Nguyen Dang Quang, a drought expert at the National Center for Hydro-Meteorological Forecasting, said at a Monday forum in Hanoi that the intense El Nino phenomenon from last year will last for two more months.
Temperatures in the central and southern Vietnam in April and May will be around one degree Celsius higher than the average in recent years.
“April will be an extremely dangerous time for drought and saltwater intrusion in the regions,” Quang said, as cited by Tuoi Tre newspaper.
Experts at the conference said salinization of the Tien and Hau Rivers, the main tributaries of the Mekong River, will hit an alarmingly high level.
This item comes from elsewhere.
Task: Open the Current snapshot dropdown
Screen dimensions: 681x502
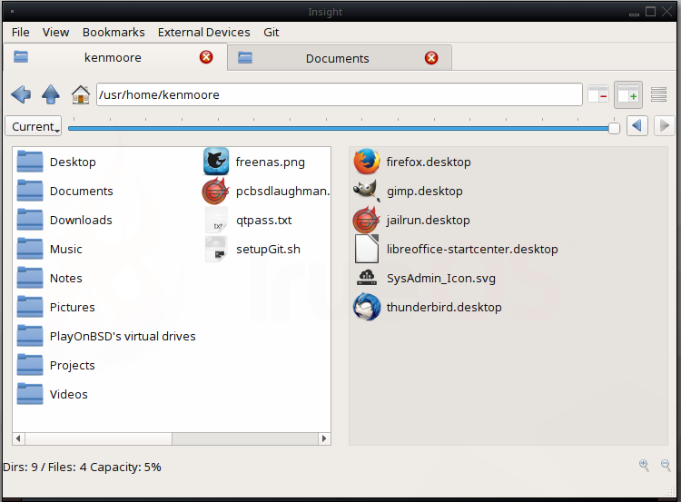Action: coord(34,127)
Nearly half of the 2.2 million hectares (5.4 million acres) of arable land in the Mekong Delta had been attacked by saltwater and hundreds of thousands of locals are suffering from water scarcity.
Economic impacts
Bui Quang Vinh, Minister of Investment and Planning, said at a government meeting last Saturday that the damage to agriculture activities may drag economic growth this year to 5.45 percent, from 6.68 percent in 2015.
A report from the Southern Center for Hydro-Meteorological Forecasting said in the southern region the mercury will rise to 39 degrees in April and early May.
 Ho Chi Minh City will be very sunny during April. Photo: Pham Huu
The report said the region will stay hot and dry until rain arrives in late May.
Monsoon flood is considered a bliss to the delta farmers as it washes up salinity from the dry season and freshens up fields for the next crops. But this year it will come around several months later than usual, possibly in October.
Last year the water level in the region dropped to the lowest in history amid the intense El Nino.